WHAT NEEDS TO BE DONE:
Would you filter these records and copy every line that has the word "field"?
** Opening SOURCE RECORDS block **
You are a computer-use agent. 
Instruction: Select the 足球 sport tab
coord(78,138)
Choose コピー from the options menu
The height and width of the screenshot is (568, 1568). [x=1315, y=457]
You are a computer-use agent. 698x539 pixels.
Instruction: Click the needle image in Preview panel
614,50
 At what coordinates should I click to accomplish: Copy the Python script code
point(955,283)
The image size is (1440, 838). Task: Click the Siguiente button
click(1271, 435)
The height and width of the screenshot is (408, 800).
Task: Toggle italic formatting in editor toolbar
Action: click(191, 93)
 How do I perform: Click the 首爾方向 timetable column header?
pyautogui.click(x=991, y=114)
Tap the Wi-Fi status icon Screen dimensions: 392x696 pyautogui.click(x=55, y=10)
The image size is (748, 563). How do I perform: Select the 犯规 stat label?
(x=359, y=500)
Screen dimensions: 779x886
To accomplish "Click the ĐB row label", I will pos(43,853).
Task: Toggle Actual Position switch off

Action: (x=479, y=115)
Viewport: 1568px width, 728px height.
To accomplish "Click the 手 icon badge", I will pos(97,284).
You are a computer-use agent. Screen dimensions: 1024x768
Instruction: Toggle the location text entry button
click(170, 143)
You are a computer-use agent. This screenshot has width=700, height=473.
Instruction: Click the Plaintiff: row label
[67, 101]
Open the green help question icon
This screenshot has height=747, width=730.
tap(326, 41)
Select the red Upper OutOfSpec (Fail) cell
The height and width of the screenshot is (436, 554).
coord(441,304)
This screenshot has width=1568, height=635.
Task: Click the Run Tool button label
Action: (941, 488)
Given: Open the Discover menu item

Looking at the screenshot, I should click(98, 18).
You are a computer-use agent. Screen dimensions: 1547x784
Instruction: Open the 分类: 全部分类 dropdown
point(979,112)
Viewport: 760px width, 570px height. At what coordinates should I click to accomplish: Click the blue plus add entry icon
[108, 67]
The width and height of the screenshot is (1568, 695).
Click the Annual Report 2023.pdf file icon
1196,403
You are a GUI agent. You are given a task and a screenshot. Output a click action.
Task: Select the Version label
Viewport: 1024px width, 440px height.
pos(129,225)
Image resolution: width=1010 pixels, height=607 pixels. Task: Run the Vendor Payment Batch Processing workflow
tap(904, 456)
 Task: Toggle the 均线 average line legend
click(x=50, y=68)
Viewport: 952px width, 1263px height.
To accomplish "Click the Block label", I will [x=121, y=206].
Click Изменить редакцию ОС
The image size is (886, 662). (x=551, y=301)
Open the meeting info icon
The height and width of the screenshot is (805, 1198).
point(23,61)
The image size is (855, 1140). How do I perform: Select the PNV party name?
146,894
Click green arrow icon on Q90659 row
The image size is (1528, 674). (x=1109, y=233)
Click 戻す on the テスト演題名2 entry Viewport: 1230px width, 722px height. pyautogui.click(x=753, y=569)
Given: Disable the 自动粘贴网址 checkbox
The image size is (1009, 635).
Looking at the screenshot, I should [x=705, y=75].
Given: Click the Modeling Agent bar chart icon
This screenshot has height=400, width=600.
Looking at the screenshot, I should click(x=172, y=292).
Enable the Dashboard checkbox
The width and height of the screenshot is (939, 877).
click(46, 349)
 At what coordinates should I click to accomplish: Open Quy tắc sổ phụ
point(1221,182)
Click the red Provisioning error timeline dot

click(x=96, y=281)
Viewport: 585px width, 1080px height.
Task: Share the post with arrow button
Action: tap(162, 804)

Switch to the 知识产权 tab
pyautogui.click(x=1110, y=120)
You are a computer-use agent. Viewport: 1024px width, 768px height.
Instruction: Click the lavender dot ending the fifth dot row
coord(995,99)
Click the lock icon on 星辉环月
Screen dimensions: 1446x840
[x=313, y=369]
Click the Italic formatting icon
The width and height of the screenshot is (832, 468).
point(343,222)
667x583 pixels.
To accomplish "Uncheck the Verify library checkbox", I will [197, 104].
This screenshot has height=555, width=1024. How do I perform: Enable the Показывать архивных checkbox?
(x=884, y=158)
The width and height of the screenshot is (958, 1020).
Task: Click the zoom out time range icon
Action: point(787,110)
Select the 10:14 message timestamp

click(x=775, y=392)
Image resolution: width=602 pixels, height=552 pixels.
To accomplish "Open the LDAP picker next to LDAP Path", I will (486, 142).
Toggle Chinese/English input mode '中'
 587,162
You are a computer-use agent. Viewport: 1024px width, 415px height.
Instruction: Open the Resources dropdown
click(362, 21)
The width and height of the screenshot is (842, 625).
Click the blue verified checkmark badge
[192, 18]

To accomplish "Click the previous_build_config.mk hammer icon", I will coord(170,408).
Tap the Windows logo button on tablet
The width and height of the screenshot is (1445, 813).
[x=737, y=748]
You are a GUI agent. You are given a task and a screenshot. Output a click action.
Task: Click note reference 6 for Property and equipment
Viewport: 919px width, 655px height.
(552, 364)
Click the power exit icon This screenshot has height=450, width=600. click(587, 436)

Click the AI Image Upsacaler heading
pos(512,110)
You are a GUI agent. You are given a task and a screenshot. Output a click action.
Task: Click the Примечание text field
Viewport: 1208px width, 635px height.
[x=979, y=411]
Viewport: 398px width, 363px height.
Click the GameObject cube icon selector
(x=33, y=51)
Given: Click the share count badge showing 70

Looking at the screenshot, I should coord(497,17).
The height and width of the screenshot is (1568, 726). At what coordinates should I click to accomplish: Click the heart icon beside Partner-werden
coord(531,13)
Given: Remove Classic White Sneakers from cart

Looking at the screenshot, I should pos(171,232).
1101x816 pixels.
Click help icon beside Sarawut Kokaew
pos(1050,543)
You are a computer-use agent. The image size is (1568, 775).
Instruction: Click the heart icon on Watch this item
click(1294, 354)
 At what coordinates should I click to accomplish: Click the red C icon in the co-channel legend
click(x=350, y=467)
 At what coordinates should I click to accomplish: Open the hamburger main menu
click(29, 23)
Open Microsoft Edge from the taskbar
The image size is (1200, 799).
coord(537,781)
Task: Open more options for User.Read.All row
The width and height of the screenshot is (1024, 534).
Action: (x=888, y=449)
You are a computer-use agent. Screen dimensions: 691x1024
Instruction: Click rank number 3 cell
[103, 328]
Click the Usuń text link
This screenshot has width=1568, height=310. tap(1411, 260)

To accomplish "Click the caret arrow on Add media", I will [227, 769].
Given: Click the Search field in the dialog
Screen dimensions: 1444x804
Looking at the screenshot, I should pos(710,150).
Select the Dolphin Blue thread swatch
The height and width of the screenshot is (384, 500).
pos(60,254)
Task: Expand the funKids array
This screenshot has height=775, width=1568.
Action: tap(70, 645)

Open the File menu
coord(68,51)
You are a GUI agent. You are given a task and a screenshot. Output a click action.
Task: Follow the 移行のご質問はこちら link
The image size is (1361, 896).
** Closing SOURCE RECORDS block **
WRITTEN SOLUTION:
Task: Click the Примечание text field
Given: Click the Search field in the dialog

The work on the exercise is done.